Through these edtech courses I have also become acquainted with so many different online tools. By being exposed to so many different tools and having to play around with each one at different times, I have found so many new ways to communicate, evaluate, collaborate, etc. We want the students of this course to feel the same way. For this reason, our instruction and the assignments students complete often require students to utilize different tools so that at the end they will have been exposed to many different tools and know how to handle each one, as well as which ones they prefer and they can create a library of tools that they will be proficient in using in all walks of life. I think it’s our intention at this point that at least many of the assignments will be posted on blogs so it is not being created solely for the instructors for the sake of passing the course, but it will create a digital portfolio of work and the fact that other students will be viewing, commenting, and learning from each other will only add to the relevance of each assignment.
Reading other classmate blogs like Liz’s and Lindy’s, it becomes clear how we all feel a sense of community in these classes, and want to foster that element in our own courses. My co-collaborator Ashley talked about the value of Twitter in creating PLN’s (personal learning networks), so give her blog a read as well as I don’t want to be redundant, but I do want to stress the value of Twitter which is why we have included it in our course. Students enrolled in this course will abandon the forum as class ends, and the blogs could very likely fizzle out, but Twitter has the potential to continue on. Like Ashley, I didn’t initially find Twitter all that helpful to me as a professional, but when you can find and connect with those people who will become your PLN, it has the potential to be (in my mind) your biggest source of professional development and inspiration. Sometimes in life, you need to be forced into something and to stick it out long enough to find the true benefits!

[Pointing entries for documents and screenshots]
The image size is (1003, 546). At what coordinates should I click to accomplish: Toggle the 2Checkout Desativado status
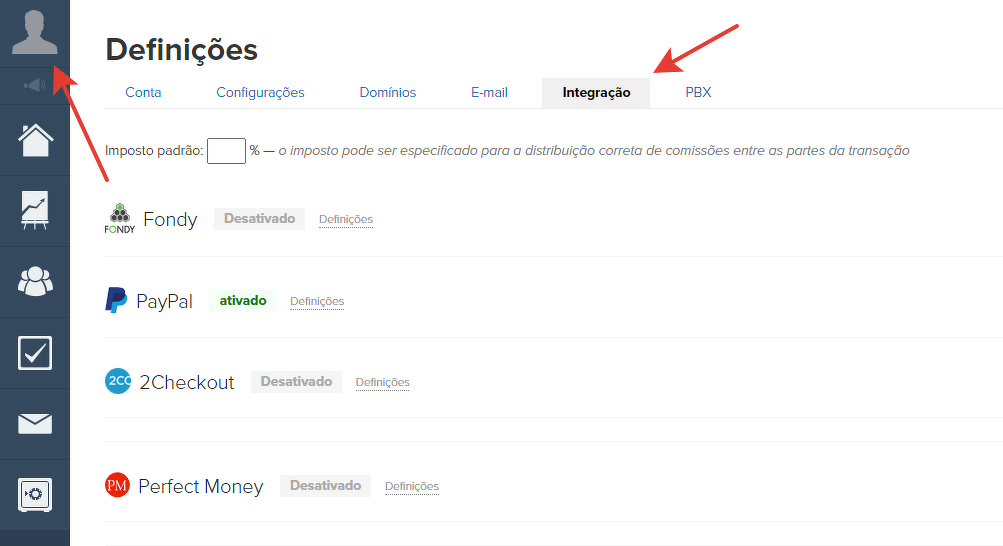(296, 381)
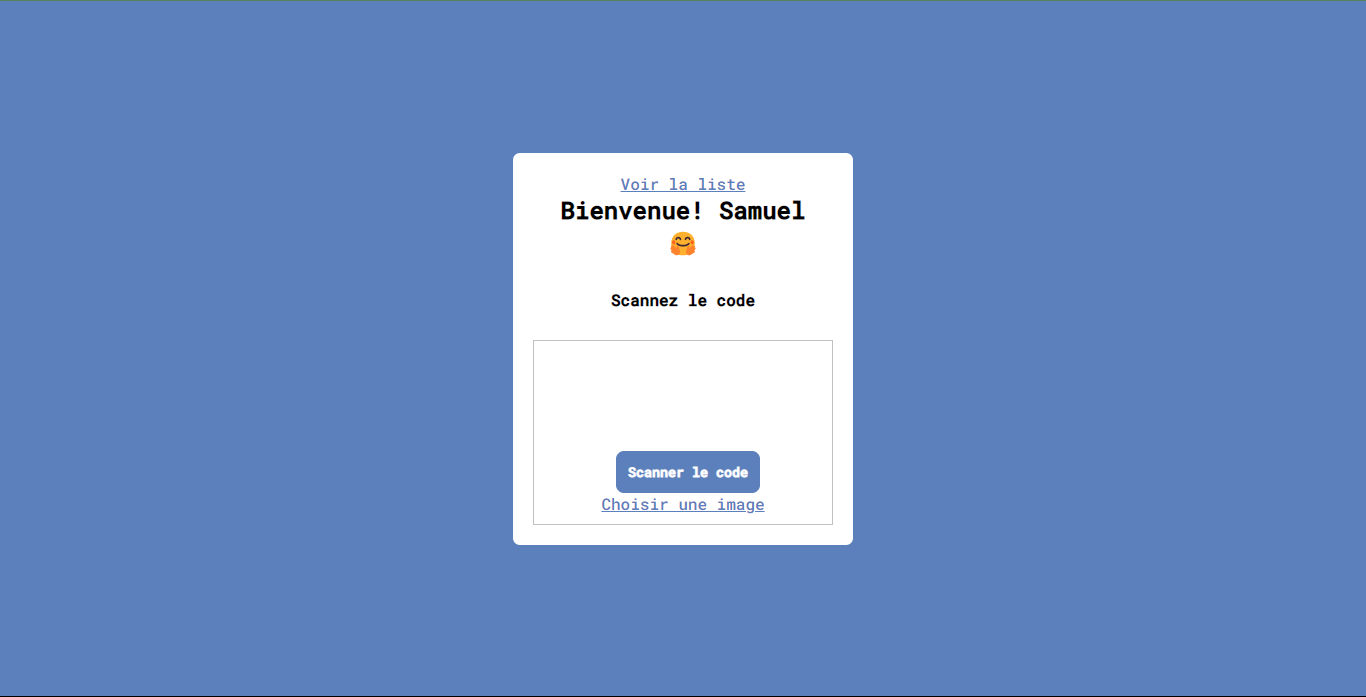Start scanning with the blue button
This screenshot has height=697, width=1366.
[688, 472]
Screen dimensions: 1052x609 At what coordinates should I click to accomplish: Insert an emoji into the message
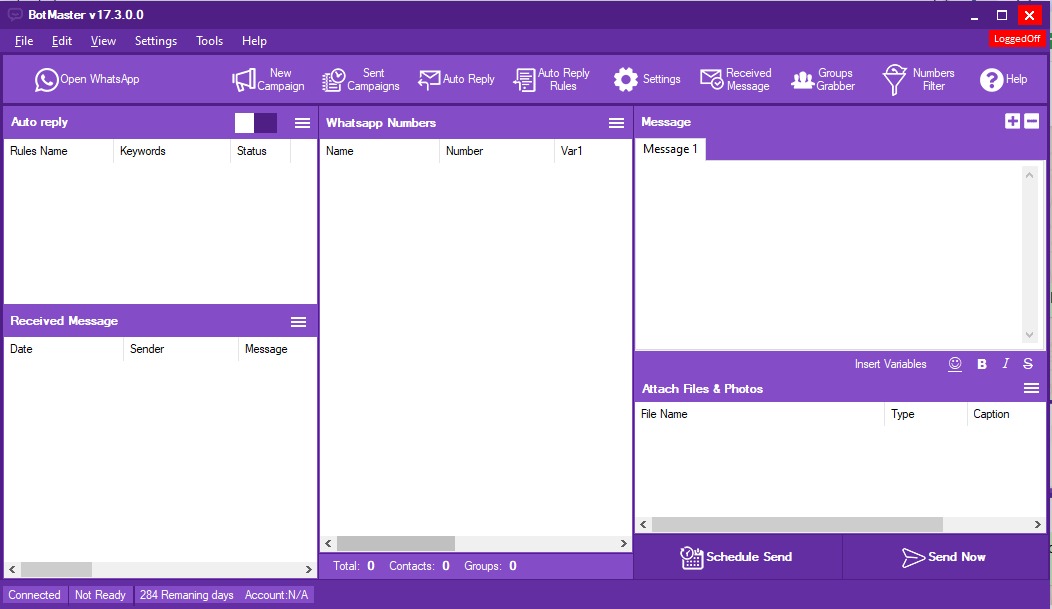click(x=955, y=364)
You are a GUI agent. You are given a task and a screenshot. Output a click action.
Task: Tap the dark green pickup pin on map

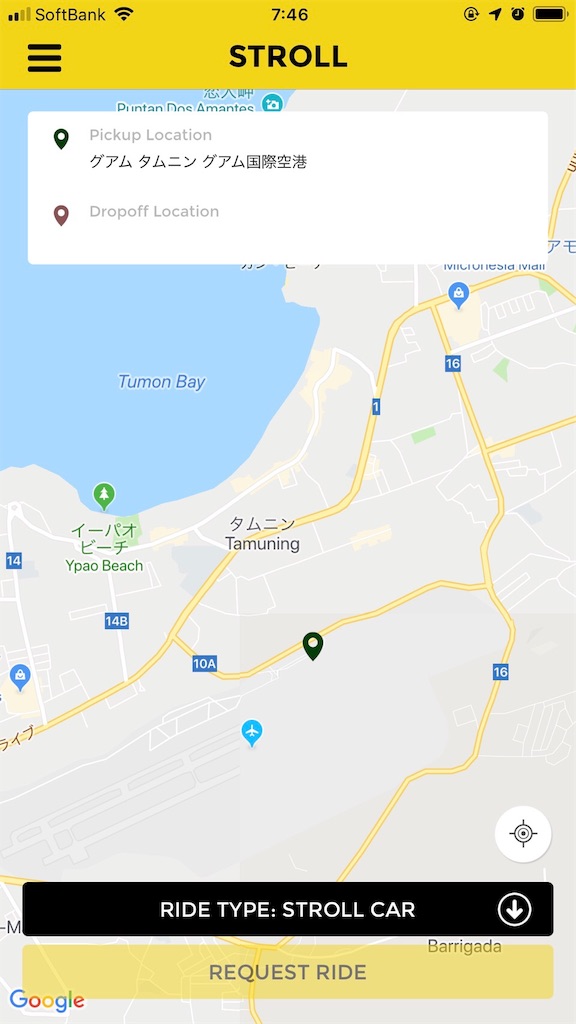[x=313, y=646]
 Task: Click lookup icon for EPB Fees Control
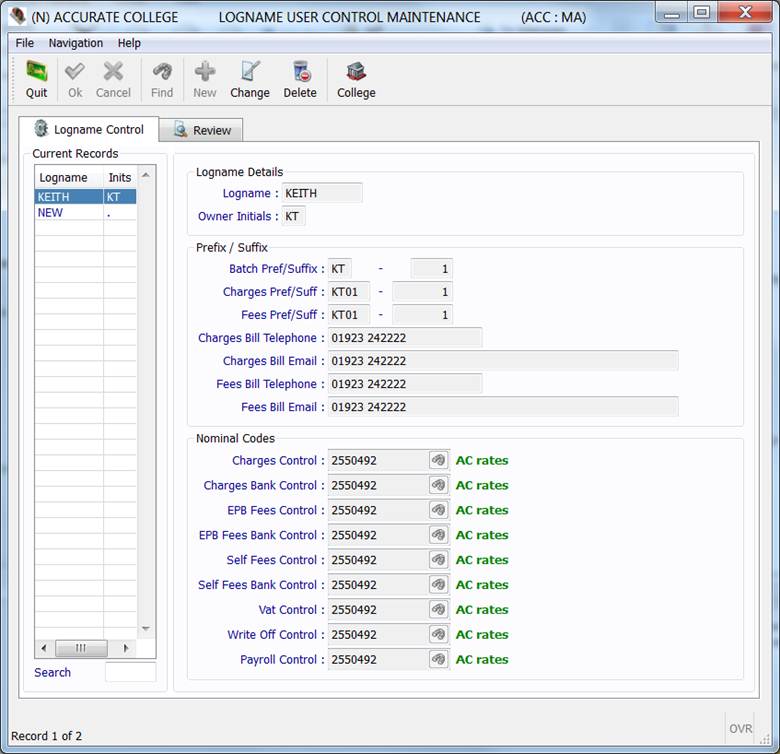pyautogui.click(x=438, y=510)
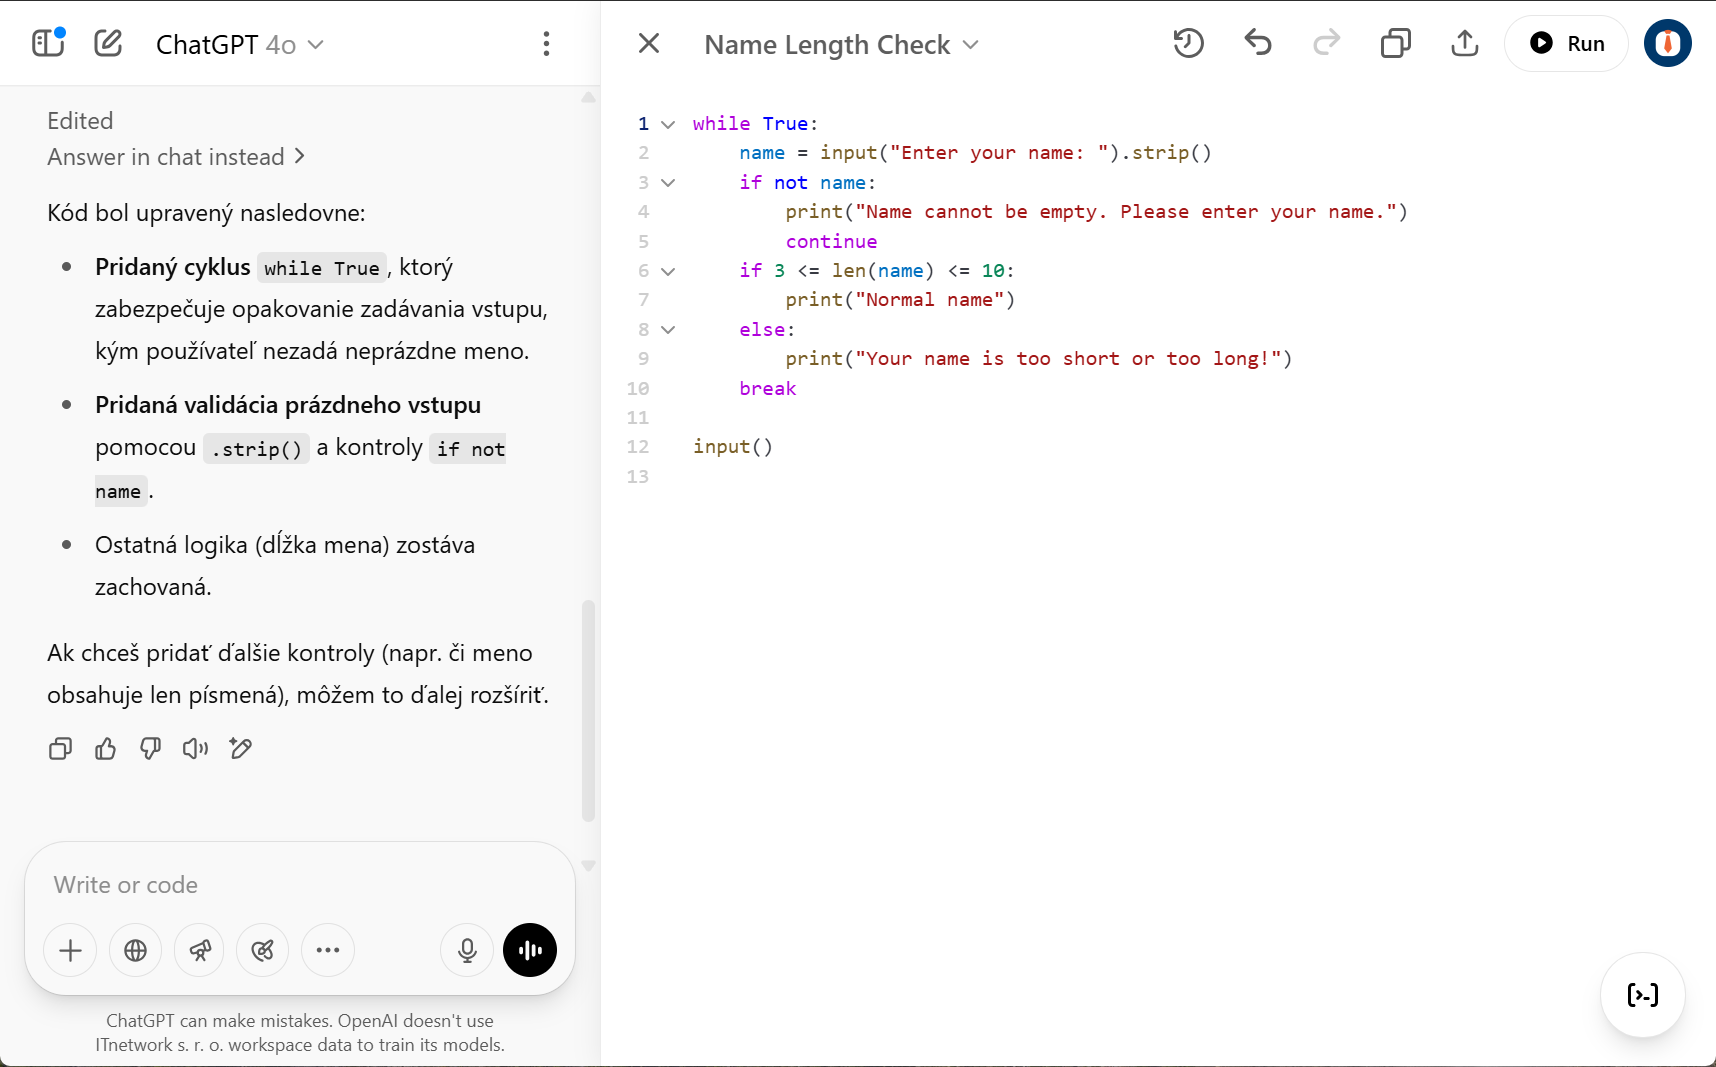
Task: Run the Python code
Action: point(1566,43)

_What you need to do_
**a)** In the blog excerpt on course design, what does the abbreviation PLN stand for?
**b)** Name every person mentioned by name in the blog excerpt on course design.
**c)** Write the next paragraph of the blog excerpt on course design, picking up after its final sentence.
These records were taken from a separate source.

_Results_
**a)** Personal learning networks.

**b)** Liz, Lindy, Ashley

**c)**
We will have rubrics as well to provide some meaningful guidance for students, but I would like to point out here that this is a great course to ‘walk the walk’. This is where instructors, and we as teachers, need to be visible online to an extent. Kayla Delzer’s article ‘How You Can Become a Champion of Digital Citizenship in Your Classroom’ really provides a great read as to the importance of this, and references George Couros saying that we need to teach students to be ‘googleable’ so as to create that ever important positive digital footprint. We can’t just tell students how to behave properly online, but we need to model that behaviour. I would strongly encourage any teacher who is implementing this course…actually, I take that back. I think it needs to be a requirement of any teacher teaching this course to be engaging the course community online and to be a leader and to make the interactions supportive and meaningful.
So as I am entering my final month of being a masters student, I would like to take this opportunity to thank Alec and Katia for inspiring me to become a community builder. What I have gained from these courses has had a positive impact on my own teaching practice, and I will continue to utilize technology and connectivity to continue improving.